次第に分かってくることは、それが次に死ぬ者の名前だということ。
彼らは一人ずつ呼び出されて階下に連れて行かれる。残された者たちは、どんな拷問が待っているのかと恐怖におののく。
時々下から仲間の叫び声が聞こえる。次は自分だろうかということで皆の心はいっぱいだ。
だがその時点では、彼らは告白しようにも何も知らないのだった。
5人のうち娘リュシー(土井ケイト)と少年フランソワは姉弟。リュシーは恋人ジャン(山本亨)が味方を引き連れて助けに来てくれると期待していたが、
そのジャンも捕らえられて来る。ただ、彼は兵士でなくただの村人だと思われていた・・・。

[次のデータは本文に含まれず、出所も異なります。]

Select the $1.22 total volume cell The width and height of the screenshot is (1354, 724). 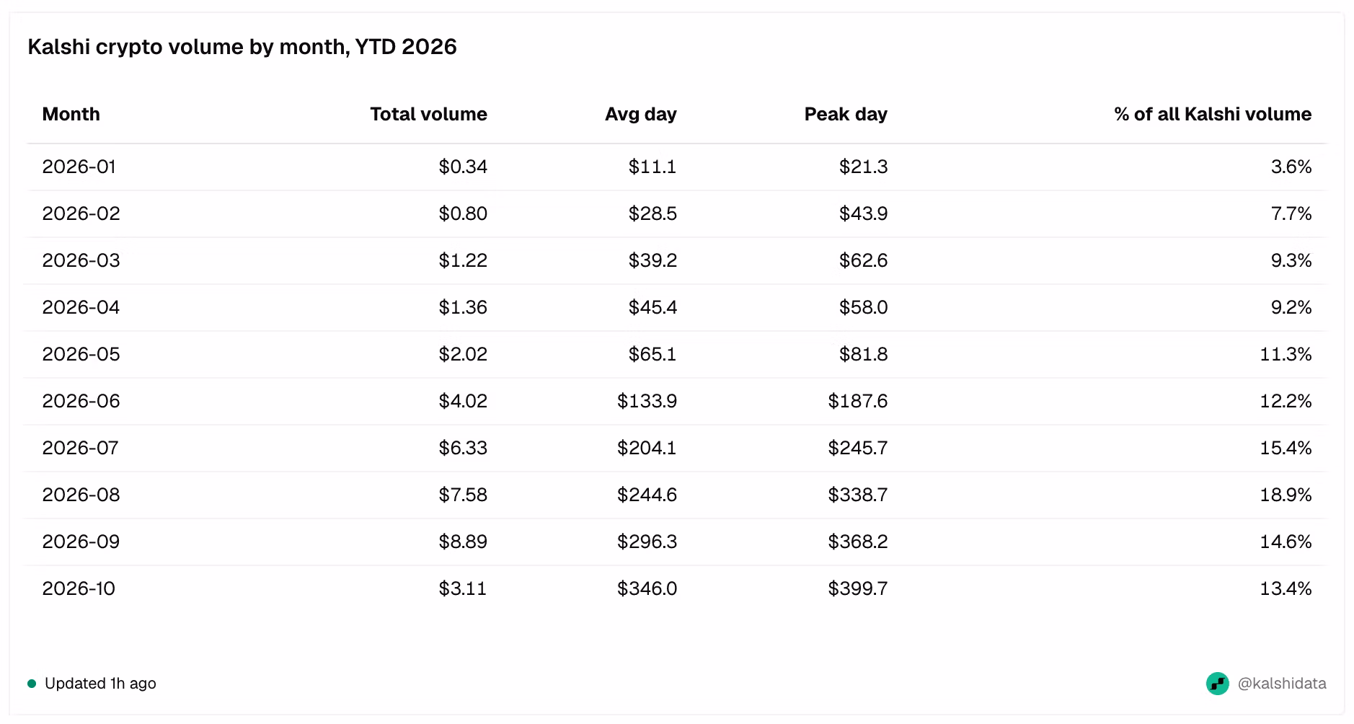coord(463,260)
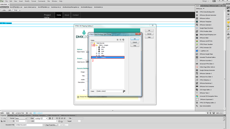The height and width of the screenshot is (129, 230).
Task: Insert DMXzone Google Maps from the panel
Action: (206, 54)
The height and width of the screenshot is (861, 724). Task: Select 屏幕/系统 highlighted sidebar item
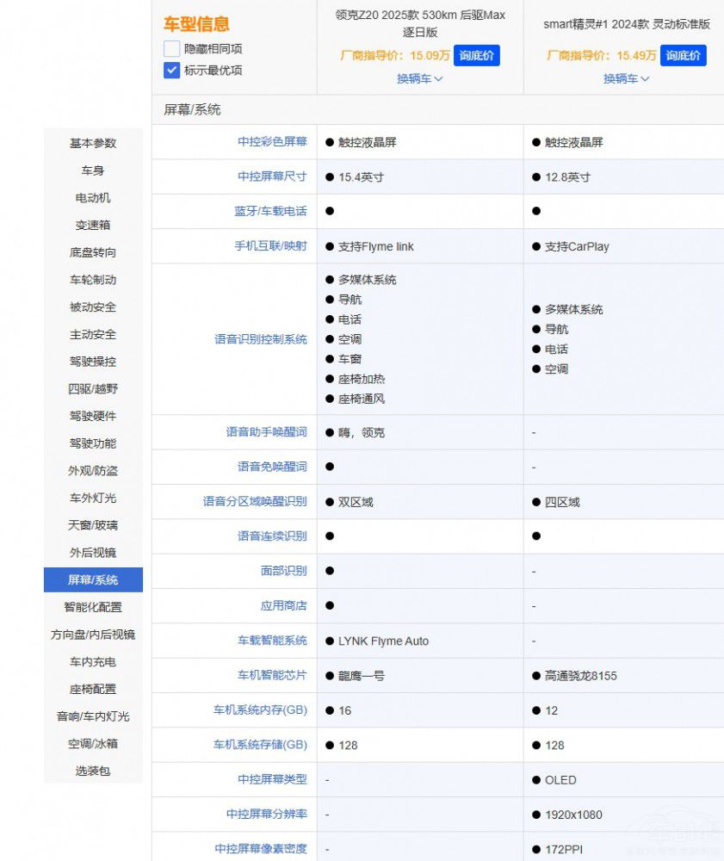pos(93,579)
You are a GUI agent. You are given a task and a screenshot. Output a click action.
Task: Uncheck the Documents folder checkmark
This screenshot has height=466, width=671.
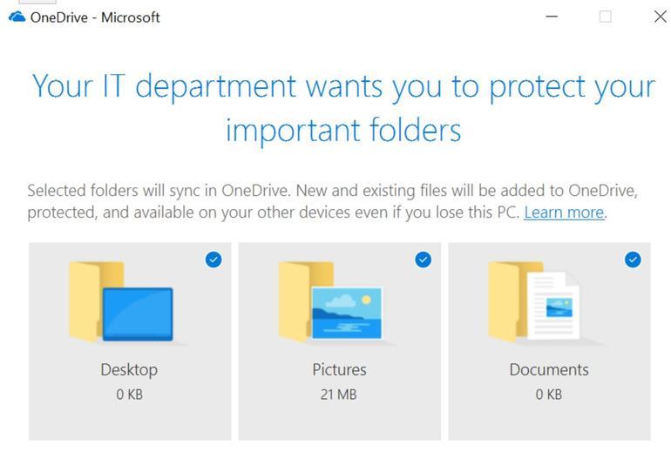pyautogui.click(x=633, y=260)
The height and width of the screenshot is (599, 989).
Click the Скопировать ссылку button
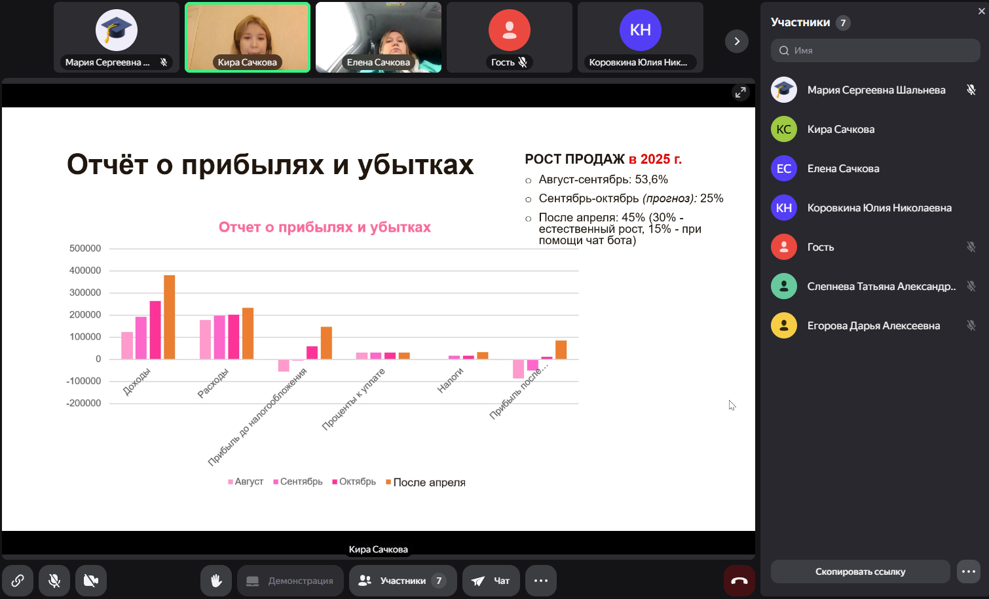pyautogui.click(x=860, y=572)
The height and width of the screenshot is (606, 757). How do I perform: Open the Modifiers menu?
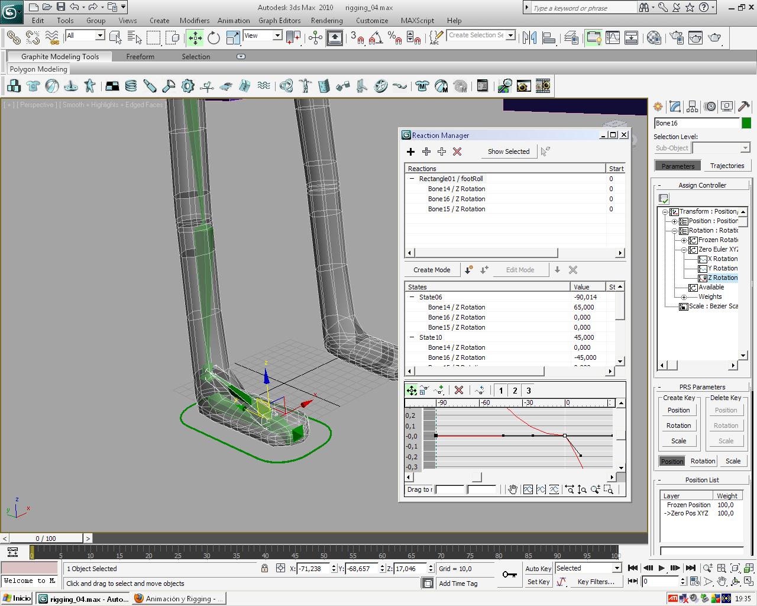pyautogui.click(x=195, y=20)
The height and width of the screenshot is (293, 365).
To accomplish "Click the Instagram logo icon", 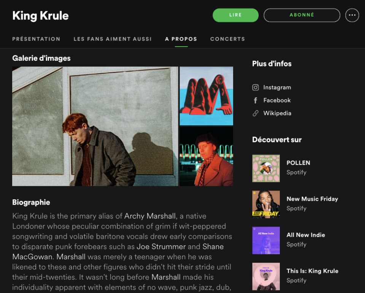I will point(256,87).
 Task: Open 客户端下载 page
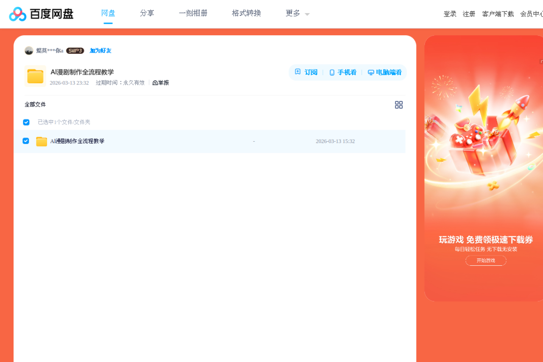tap(498, 14)
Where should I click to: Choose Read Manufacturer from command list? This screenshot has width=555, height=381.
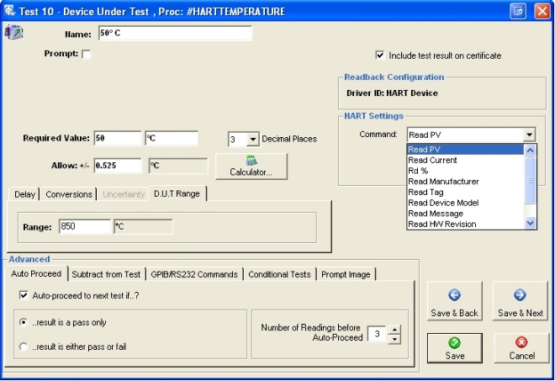click(443, 182)
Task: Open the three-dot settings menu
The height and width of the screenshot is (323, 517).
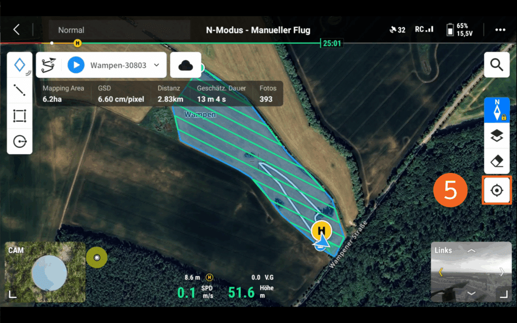Action: click(500, 30)
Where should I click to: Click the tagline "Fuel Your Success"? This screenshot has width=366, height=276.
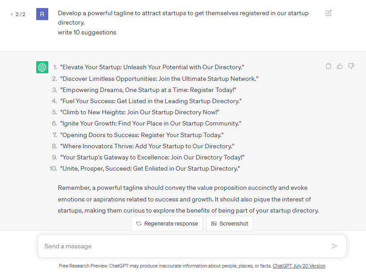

当時の歴史について無知だったと知らされた。フランスは連合軍と共にナチスドイツと戦って負けたが、その後ヴィシー政府という傀儡政権ができたということ
までは知っていた。だがヴィシー政権側の普通のフランス人民兵が、同じフランス人であるレジスタンスの人々を虐殺したり拷問にかけたりしたなどということは
全く知らなかった。そこのところがなかなか理解し難い。
ドイツは敵だったが、それよりも、ナチスドイツが敵視するユダヤ人への憎悪の方が大きかったということか。
反ユダヤという点で、ちょっと前まで敵だったドイツは同志となり、味方となったのだろう。
民兵たちの話を聞いていると、社会的格差、階級という要素も大きいことが分かる。
彼らは貧しくてあまり教育を受けていない。それに対してレジスタンスの人々は富裕層なのか教養がある。
教養のある連中への憎しみを、民兵たちは拷問によって吐き出しているかのようだ。

こういうことは、現代でも米国などで顕著だ。
米国は今や、大陸の東西両側と内陸部とで、まったく別の国のようだ。
オバマ元大統領は知的で難しい言葉を使っていたが、トランプ前大統領は語彙が非常に少なくて小学生のような英語しかしゃべれない。
彼の熱狂的な支持者たちはそれが嬉しい。自分たちの仲間だと感じるからだ。
難しい言葉をしゃべるいわゆるエスタブリッシュメントからは自分たちが疎外されているように感じるらしい。
今や両者の歩み寄る未来はあまり想像できず、むしろいつ戦争が起きても不思議ではないとさえ思われる。

本作品は重苦しくて陰惨だが、芝居としては実に巧み。
リュシーをめぐる男たちの思い。
少年フランソワがつい漏らしてしまったひと言を聞いて、仲間たちの顔色が変わる。
そこからはまさにやりきれない悲劇ではあるが、芝居としての迫力と求心力がすごい。
階下の民兵たちのいる部屋の壁にはペタン元帥の写真。
「この仕事を愛しているんだ!」と高らかに言う民兵の青年。
だが、何しろ1944年7月のことだ。
部屋のラジオは刻々と戦況を伝え、彼らもこの戦争がドイツ側の負けに終わりそうだと感じている。
だからどちらの側も追い詰められている。

サルトルの劇作品は「キーン」「汚れた手」「アルトナの幽閉者」など見てきたが、どれも非常に面白い。
また一つ、素晴らしい戯曲を知ることができた。